Before March 14 of this year, Brussels had well and truly reached peak car.
Pre-coronavirus lockdown, the average driver accumulated more than 7 days per year waiting in Brussels traffic. But emergency measures brought a 42% decrease in motorized traffic, and with that came a chance for inhabitants and policymakers alike to discover the joys of cycling. It’s a story playing out on streets around the world, but it carries special significance in an unusually car-dependent European capital.
“Brussels is the capital of Belgium and Europe, yet it lags behind when it comes to mobility,” says mobility expert and author Kris Peeters. “This has been changing in recent years, largely due to pressure from civilian movements and the example set by other cities. Progress in Paris certainly influenced the French-speaking part of Brussels to step up its mobility ambitions.”

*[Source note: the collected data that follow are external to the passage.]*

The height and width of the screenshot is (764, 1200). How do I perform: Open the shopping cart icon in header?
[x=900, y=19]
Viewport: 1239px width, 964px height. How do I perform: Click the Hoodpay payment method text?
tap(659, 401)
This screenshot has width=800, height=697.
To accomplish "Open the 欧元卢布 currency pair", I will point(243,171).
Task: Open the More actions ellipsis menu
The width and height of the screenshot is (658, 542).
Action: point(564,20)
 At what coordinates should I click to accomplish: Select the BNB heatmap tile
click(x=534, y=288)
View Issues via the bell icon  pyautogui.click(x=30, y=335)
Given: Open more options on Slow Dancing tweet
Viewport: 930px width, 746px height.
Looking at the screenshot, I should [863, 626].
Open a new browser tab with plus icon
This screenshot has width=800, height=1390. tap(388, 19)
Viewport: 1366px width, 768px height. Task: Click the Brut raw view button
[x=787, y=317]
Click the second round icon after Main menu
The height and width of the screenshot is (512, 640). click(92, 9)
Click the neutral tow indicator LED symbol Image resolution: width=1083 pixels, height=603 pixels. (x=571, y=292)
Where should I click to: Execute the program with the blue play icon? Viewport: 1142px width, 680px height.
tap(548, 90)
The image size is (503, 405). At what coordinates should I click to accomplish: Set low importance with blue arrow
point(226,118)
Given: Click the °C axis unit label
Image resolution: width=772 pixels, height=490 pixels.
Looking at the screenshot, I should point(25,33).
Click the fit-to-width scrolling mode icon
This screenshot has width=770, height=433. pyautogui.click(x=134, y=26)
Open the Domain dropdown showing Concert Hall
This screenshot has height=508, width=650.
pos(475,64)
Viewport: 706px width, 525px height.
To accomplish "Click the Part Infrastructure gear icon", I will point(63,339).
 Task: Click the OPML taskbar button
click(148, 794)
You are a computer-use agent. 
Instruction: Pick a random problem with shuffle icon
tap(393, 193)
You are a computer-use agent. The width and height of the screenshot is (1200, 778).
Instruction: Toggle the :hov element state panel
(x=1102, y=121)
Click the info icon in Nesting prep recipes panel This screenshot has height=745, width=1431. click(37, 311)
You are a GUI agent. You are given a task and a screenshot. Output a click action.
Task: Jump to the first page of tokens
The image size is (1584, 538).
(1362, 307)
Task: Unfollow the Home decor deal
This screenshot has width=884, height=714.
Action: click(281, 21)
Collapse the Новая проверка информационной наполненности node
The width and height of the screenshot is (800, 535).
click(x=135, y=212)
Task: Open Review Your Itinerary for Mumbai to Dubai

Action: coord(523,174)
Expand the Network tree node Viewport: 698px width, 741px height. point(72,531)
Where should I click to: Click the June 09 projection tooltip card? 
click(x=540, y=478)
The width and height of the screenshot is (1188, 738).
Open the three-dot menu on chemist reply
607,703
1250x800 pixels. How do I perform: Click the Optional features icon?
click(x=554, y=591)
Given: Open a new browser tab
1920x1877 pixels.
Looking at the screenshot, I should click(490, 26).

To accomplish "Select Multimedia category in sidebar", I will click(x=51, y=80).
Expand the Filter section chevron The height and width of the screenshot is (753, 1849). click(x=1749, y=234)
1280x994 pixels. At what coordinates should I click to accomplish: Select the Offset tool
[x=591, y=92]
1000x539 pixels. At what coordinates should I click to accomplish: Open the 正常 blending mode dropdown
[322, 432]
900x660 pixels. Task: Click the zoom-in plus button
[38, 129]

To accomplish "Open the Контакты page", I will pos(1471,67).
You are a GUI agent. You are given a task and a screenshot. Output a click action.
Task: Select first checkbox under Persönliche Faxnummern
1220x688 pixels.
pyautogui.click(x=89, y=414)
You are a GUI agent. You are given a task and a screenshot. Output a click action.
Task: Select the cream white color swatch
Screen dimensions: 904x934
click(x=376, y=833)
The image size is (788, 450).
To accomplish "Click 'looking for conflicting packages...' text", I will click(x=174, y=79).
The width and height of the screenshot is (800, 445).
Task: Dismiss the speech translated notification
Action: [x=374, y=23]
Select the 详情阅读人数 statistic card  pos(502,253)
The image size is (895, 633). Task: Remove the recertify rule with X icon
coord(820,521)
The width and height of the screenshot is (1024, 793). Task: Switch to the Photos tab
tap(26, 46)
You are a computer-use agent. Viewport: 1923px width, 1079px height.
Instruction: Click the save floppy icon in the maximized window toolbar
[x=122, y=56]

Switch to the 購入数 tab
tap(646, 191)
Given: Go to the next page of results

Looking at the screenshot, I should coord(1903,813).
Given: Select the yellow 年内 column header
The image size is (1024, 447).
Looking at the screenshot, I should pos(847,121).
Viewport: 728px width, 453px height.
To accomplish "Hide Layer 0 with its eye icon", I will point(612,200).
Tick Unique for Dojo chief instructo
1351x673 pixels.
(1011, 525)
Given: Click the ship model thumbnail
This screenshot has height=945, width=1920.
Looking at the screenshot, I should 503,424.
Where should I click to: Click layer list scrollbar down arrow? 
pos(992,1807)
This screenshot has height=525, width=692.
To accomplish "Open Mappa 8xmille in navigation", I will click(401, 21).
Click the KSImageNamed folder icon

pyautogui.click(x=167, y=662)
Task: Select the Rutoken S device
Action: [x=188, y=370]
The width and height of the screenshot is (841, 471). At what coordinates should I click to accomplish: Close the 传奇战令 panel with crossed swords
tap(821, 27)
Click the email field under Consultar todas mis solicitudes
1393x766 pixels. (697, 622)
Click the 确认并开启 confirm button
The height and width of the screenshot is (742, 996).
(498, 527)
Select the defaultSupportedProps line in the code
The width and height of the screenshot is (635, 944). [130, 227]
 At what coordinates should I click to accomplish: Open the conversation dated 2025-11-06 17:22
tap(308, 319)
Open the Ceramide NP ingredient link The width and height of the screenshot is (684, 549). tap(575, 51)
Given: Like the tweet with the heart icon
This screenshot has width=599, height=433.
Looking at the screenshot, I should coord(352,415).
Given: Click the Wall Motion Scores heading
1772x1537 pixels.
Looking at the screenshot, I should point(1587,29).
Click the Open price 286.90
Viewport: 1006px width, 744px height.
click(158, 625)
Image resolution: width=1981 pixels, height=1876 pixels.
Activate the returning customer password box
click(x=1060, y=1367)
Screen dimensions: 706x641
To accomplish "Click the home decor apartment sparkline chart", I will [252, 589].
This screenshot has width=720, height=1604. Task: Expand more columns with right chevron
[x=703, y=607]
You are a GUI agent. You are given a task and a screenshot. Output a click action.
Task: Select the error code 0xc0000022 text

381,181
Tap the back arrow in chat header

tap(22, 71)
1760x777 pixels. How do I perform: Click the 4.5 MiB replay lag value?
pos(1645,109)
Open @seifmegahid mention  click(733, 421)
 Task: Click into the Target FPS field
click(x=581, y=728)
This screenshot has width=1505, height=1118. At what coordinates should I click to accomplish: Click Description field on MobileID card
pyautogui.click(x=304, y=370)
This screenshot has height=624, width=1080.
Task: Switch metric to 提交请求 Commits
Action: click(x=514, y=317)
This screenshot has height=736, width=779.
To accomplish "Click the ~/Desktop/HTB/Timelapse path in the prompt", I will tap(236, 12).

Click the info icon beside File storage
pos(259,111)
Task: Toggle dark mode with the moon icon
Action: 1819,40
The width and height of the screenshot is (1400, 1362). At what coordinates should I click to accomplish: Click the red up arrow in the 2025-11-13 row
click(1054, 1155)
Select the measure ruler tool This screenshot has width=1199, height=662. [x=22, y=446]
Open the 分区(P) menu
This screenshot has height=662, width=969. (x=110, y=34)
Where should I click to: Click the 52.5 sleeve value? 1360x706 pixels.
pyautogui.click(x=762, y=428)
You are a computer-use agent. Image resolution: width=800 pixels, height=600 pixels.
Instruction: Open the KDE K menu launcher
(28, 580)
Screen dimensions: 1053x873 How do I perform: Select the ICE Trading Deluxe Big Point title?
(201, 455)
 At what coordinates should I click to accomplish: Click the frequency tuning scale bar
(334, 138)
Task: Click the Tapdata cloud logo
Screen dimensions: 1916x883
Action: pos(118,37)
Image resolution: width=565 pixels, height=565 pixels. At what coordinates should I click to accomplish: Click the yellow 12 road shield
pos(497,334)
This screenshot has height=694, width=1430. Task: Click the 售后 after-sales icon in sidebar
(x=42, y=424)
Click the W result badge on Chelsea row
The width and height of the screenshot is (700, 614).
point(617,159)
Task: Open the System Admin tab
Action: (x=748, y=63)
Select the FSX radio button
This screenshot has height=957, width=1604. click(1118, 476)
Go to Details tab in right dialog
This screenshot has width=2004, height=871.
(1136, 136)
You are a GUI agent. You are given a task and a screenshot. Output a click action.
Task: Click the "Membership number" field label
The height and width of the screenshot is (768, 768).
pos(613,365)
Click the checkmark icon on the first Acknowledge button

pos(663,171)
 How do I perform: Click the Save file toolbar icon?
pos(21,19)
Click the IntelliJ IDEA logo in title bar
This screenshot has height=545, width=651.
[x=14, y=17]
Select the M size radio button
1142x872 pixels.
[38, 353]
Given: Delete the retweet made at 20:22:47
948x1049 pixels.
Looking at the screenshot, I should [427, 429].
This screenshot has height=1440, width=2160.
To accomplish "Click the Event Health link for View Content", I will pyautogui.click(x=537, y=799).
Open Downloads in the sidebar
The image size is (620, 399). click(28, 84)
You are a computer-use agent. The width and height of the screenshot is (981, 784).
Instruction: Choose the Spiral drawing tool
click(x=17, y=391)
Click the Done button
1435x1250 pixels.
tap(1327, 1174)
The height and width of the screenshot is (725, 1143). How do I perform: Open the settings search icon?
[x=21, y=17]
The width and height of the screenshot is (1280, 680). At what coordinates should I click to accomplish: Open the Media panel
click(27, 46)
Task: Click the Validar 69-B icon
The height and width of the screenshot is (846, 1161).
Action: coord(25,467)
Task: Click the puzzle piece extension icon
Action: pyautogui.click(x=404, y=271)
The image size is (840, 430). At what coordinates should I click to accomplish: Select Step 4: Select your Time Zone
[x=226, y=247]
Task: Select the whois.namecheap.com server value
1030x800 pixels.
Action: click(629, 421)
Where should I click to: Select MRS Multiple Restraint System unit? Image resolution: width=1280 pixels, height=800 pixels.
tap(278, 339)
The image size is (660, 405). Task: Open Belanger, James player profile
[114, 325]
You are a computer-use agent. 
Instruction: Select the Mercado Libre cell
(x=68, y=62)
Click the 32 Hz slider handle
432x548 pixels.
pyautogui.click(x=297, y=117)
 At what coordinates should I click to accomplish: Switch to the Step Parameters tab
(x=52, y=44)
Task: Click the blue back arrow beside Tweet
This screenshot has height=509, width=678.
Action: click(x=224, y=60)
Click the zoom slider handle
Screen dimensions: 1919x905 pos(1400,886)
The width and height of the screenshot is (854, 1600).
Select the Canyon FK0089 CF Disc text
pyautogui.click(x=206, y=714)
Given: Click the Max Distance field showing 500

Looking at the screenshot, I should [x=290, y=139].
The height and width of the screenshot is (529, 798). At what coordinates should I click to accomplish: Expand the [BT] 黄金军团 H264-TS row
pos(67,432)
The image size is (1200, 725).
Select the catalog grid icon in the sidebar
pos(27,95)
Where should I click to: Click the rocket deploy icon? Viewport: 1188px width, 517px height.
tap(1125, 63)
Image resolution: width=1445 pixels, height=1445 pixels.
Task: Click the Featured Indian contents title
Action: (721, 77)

There are a few reasons why change has been slow. Under the Belgian tax system, handing out a company car is more attractive than giving a pay rise. A lack of funding for national railway service SNCB-NMBS means train transport to Brussels is often hindered by strikes. And so many Belgians, who generally prefer to live in suburbia, undertake a daily commute by company car to offices in Brussels. Those who do cycle in the capital must brave loose cobblestones and half-finished bike lanes.
The coronavirus crisis has sped up the timeline for change. Since the emergency measures went into effect, 16 Brussels municipalities have installed low-traffic zones to increase the safety and comfort of cyclists. Parking has been removed to create more road space, while speed limits on busy avenues have been lowered to 30 km/h (18 mph). To allow for social-distance walks, cars have been banned from several parks and forests, including Laeken Park and Bois de la Cambre.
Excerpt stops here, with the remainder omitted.